[[ ENTRIES PROVIDED, beginning ]]

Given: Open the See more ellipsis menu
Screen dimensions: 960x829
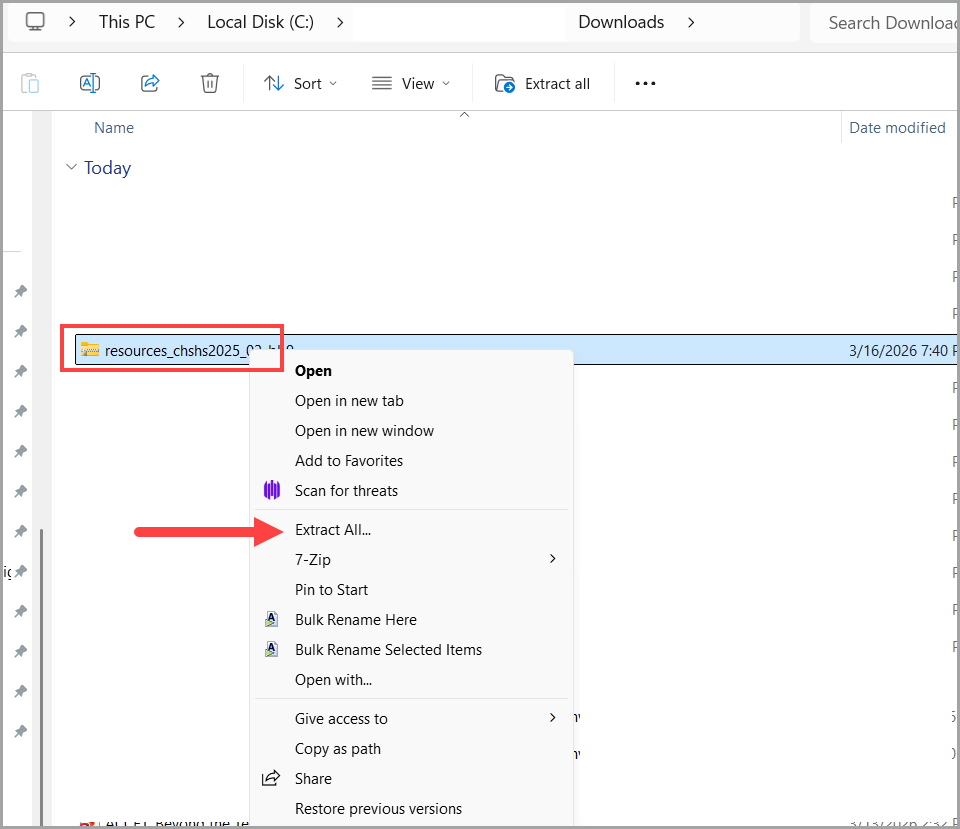Looking at the screenshot, I should pos(645,83).
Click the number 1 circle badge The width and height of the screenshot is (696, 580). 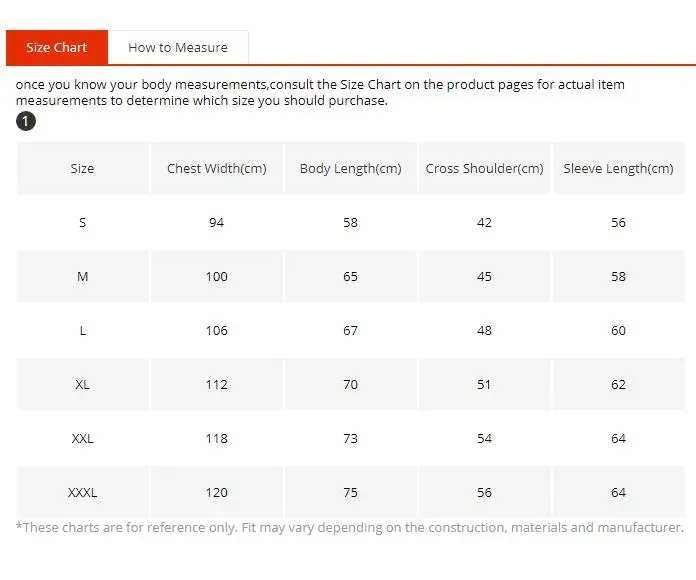point(26,121)
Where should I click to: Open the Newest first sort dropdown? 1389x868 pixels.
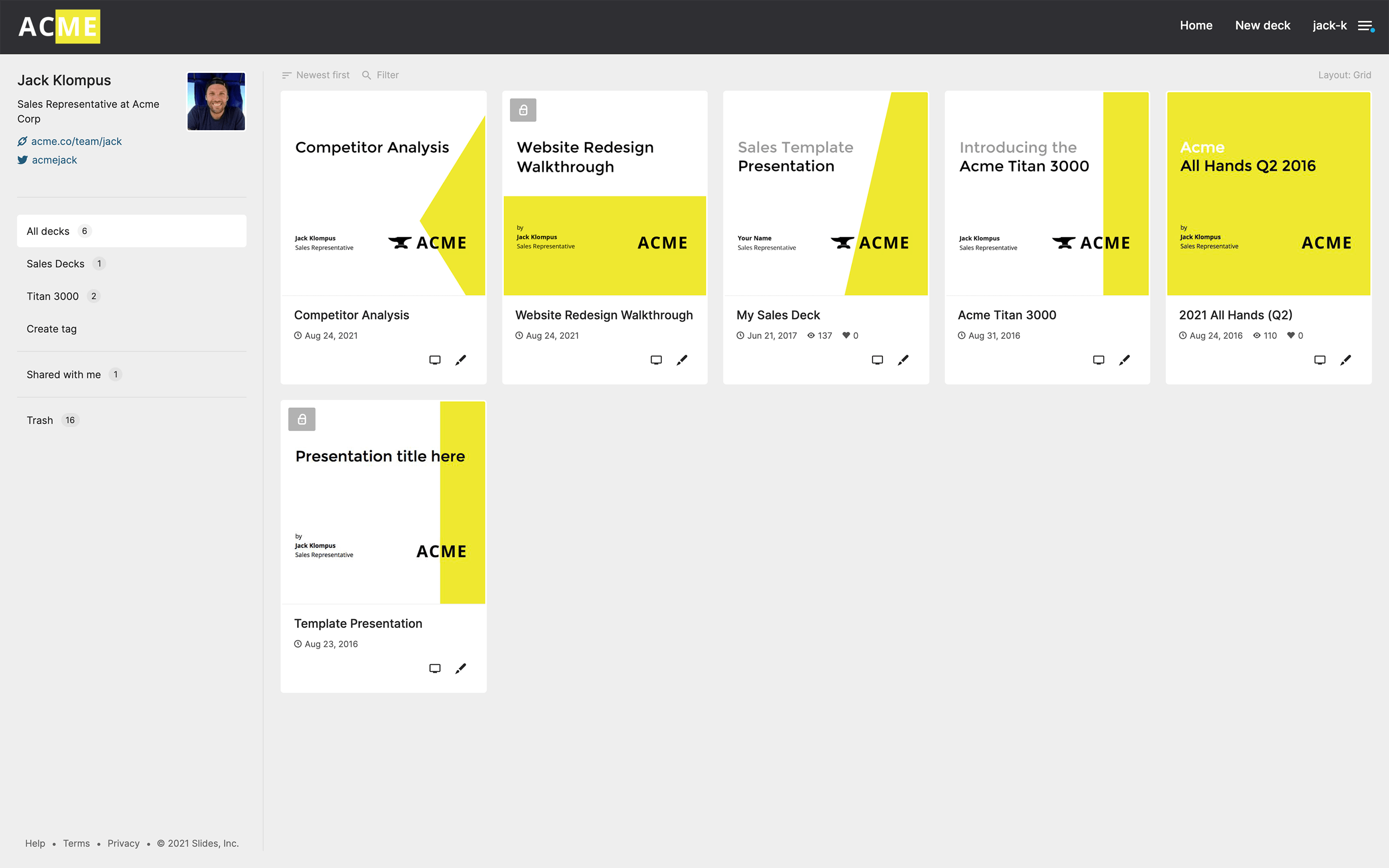(x=316, y=75)
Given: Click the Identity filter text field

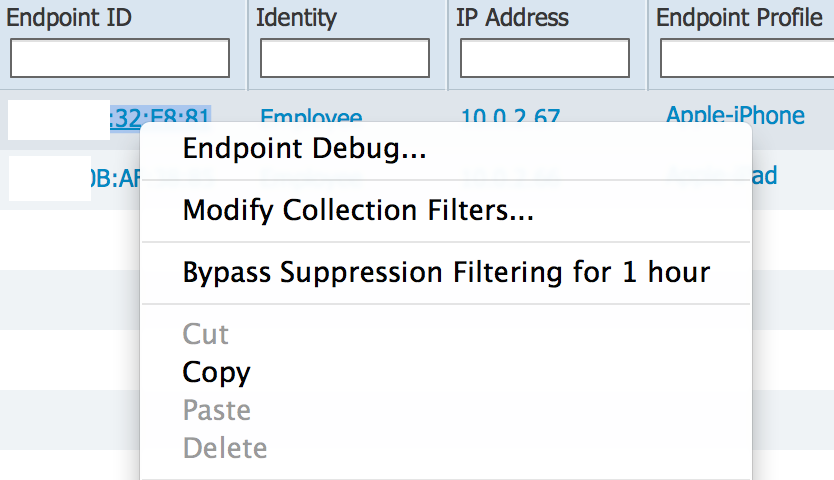Looking at the screenshot, I should (x=345, y=58).
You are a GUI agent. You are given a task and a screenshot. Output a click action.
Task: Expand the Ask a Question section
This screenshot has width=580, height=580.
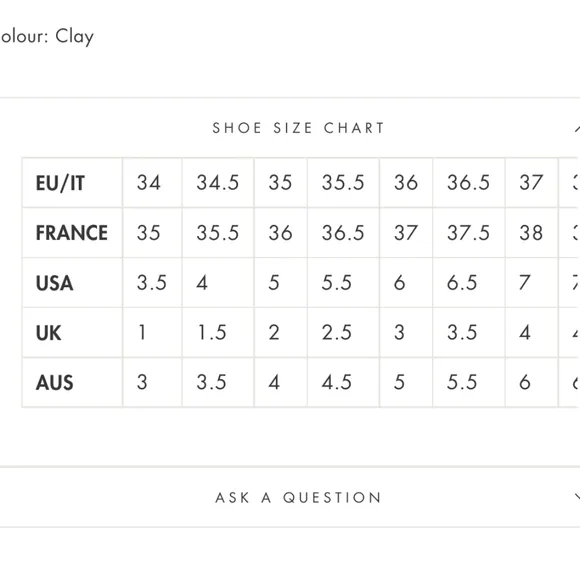(x=577, y=496)
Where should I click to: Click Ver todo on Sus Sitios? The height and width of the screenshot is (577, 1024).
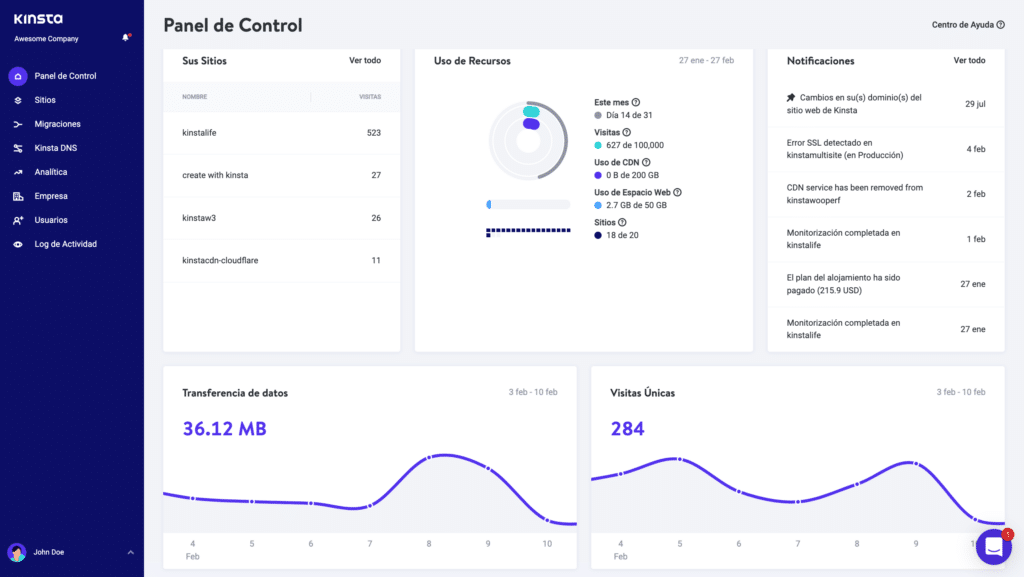pyautogui.click(x=366, y=60)
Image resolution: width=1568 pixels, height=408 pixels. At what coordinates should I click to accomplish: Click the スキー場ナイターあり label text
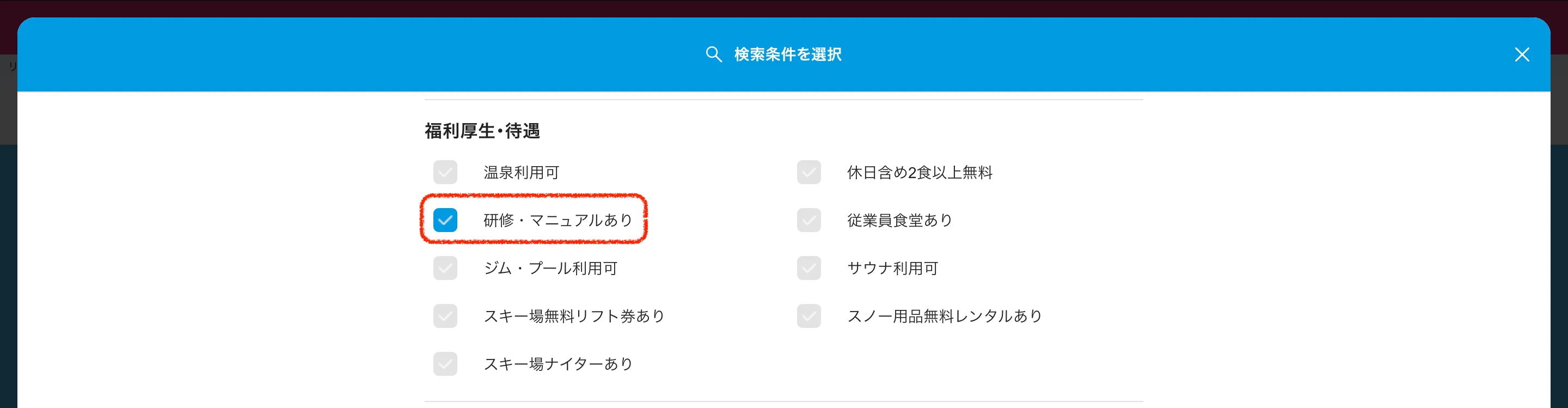558,364
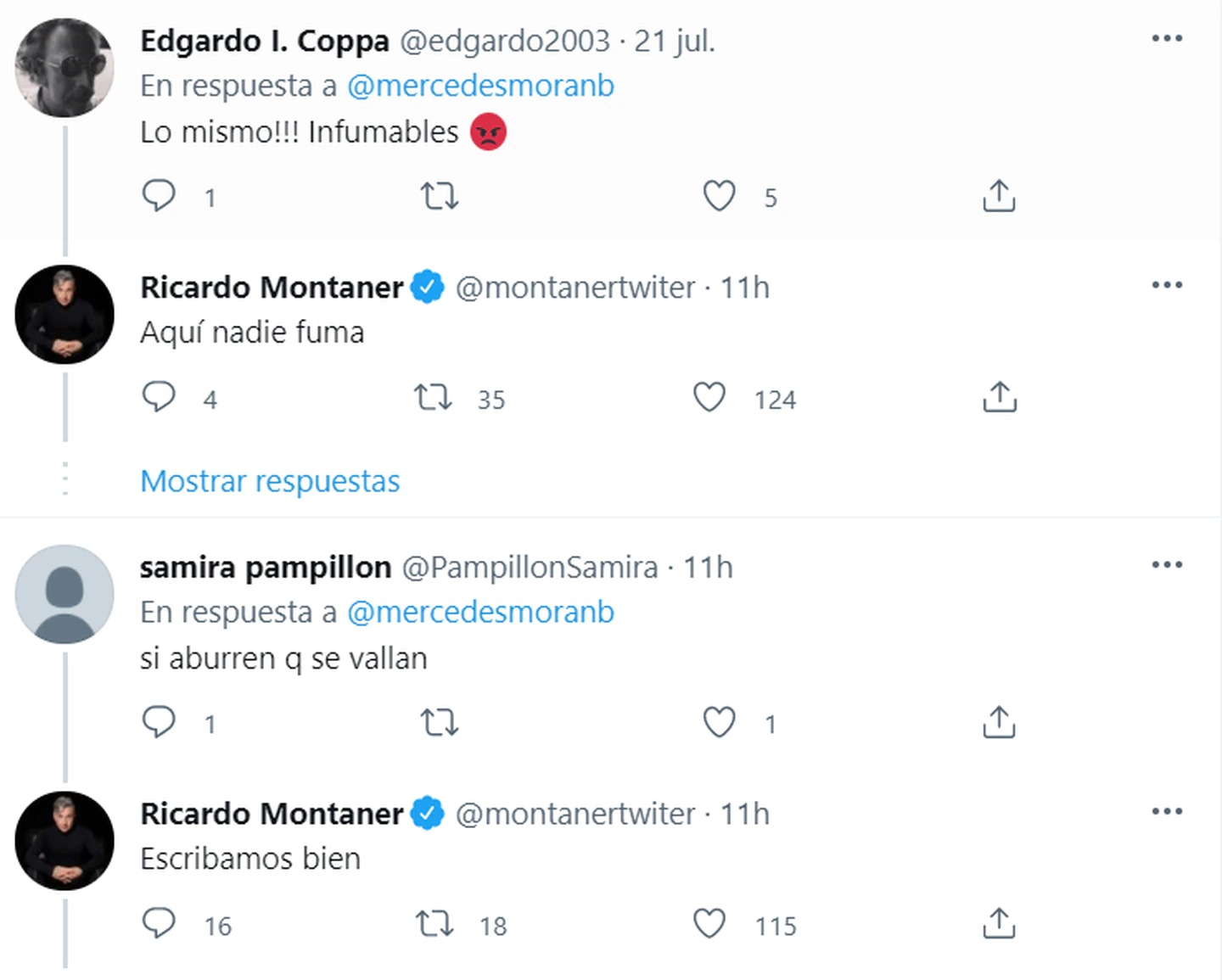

[[ ENTRIES PROVIDED, end ]]

• _ASSIGNED TASK_: The line that contains "This screenshot has width=580, height=580." opens the part to copy, and the last line of the records closes it; set down those lines exactly, pictures excluded.

• _YOUR RESPONSE_:
This screenshot has width=580, height=580.
(x=577, y=496)
Where should I click to: Click Ver todo on Sus Sitios? The height and width of the screenshot is (577, 1024).
pyautogui.click(x=366, y=60)
Image resolution: width=1568 pixels, height=408 pixels. At what coordinates should I click to accomplish: Click the スキー場ナイターあり label text
558,364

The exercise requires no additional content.